◆ **Supplied information**
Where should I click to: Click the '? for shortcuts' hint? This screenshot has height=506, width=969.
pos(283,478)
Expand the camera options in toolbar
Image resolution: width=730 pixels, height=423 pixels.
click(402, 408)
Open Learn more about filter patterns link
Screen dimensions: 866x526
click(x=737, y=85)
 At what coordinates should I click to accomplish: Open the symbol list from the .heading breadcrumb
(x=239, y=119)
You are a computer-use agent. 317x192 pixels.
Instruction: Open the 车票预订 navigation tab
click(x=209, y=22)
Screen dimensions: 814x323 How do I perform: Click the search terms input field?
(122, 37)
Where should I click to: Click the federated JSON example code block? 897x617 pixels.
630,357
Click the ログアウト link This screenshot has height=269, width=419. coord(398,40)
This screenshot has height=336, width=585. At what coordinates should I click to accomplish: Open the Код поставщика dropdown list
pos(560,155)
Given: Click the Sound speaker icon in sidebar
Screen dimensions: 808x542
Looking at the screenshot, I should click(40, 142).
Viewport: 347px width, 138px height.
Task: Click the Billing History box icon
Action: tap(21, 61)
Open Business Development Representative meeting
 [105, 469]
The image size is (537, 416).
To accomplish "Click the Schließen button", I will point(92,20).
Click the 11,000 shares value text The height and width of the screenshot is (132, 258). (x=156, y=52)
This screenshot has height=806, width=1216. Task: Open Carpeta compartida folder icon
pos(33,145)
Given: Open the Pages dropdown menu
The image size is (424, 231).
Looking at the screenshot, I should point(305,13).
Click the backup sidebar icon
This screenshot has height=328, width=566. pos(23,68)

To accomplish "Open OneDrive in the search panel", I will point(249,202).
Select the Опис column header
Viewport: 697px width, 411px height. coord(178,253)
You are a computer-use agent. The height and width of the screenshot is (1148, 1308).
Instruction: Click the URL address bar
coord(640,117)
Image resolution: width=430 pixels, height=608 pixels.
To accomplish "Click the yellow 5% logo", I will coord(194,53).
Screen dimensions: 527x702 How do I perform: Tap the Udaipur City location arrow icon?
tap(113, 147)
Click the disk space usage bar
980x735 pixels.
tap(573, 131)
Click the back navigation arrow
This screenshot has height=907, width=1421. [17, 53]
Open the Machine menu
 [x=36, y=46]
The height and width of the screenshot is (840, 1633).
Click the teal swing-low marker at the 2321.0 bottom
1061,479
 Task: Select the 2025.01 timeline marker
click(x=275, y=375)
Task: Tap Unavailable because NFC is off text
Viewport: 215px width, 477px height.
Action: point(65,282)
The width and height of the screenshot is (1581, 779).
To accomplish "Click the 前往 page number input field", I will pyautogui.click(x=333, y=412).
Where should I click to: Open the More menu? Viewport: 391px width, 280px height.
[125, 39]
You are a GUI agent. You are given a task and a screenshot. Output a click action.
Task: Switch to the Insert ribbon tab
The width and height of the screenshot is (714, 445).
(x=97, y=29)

◆ **What you will do**
Convert the listing above into a JSON array of strings, with one string per line and blank lines omitted.

◆ **Full response**
[
  "Where should I click to: Click the '? for shortcuts' hint? This screenshot has height=506, width=969.",
  "pos(283,478)",
  "Expand the camera options in toolbar",
  "Image resolution: width=730 pixels, height=423 pixels.",
  "click(402, 408)",
  "Open Learn more about filter patterns link",
  "Screen dimensions: 866x526",
  "click(x=737, y=85)",
  " At what coordinates should I click to accomplish: Open the symbol list from the .heading breadcrumb",
  "(x=239, y=119)",
  "You are a computer-use agent. 317x192 pixels.",
  "Instruction: Open the 车票预订 navigation tab",
  "click(x=209, y=22)",
  "Screen dimensions: 814x323 How do I perform: Click the search terms input field?",
  "(122, 37)",
  "Where should I click to: Click the federated JSON example code block? 897x617 pixels.",
  "630,357",
  "Click the ログアウト link This screenshot has height=269, width=419. coord(398,40)",
  "This screenshot has height=336, width=585. At what coordinates should I click to accomplish: Open the Код поставщика dropdown list",
  "pos(560,155)",
  "Given: Click the Sound speaker icon in sidebar",
  "Screen dimensions: 808x542",
  "Looking at the screenshot, I should click(40, 142).",
  "Viewport: 347px width, 138px height.",
  "Task: Click the Billing History box icon",
  "Action: tap(21, 61)",
  "Open Business Development Representative meeting",
  " [105, 469]",
  "The image size is (537, 416).",
  "To accomplish \"Click the Schließen button\", I will point(92,20).",
  "Click the 11,000 shares value text The height and width of the screenshot is (132, 258). (x=156, y=52)",
  "This screenshot has height=806, width=1216. Task: Open Carpeta compartida folder icon",
  "pos(33,145)",
  "Given: Open the Pages dropdown menu",
  "The image size is (424, 231).",
  "Looking at the screenshot, I should point(305,13).",
  "Click the backup sidebar icon",
  "This screenshot has height=328, width=566. pos(23,68)",
  "To accomplish \"Open OneDrive in the search panel\", I will point(249,202).",
  "Select the Опис column header",
  "Viewport: 697px width, 411px height. coord(178,253)",
  "You are a computer-use agent. The height and width of the screenshot is (1148, 1308).",
  "Instruction: Click the URL address bar",
  "coord(640,117)",
  "Image resolution: width=430 pixels, height=608 pixels.",
  "To accomplish \"Click the yellow 5% logo\", I will coord(194,53).",
  "Screen dimensions: 527x702 How do I perform: Tap the Udaipur City location arrow icon?",
  "tap(113, 147)",
  "Click the disk space usage bar",
  "980x735 pixels.",
  "tap(573, 131)",
  "Click the back navigation arrow",
  "This screenshot has height=907, width=1421. [17, 53]",
  "Open the Machine menu",
  " [x=36, y=46]",
  "The height and width of the screenshot is (840, 1633).",
  "Click the teal swing-low marker at the 2321.0 bottom",
  "1061,479",
  " Task: Select the 2025.01 timeline marker",
  "click(x=275, y=375)",
  "Task: Tap Unavailable because NFC is off text",
  "Viewport: 215px width, 477px height.",
  "Action: point(65,282)",
  "The width and height of the screenshot is (1581, 779).",
  "To accomplish \"Click the 前往 page number input field\", I will pyautogui.click(x=333, y=412).",
  "Where should I click to: Open the More menu? Viewport: 391px width, 280px height.",
  "[125, 39]",
  "You are a GUI agent. You are given a task and a screenshot. Output a click action.",
  "Task: Switch to the Insert ribbon tab",
  "The width and height of the screenshot is (714, 445).",
  "(x=97, y=29)"
]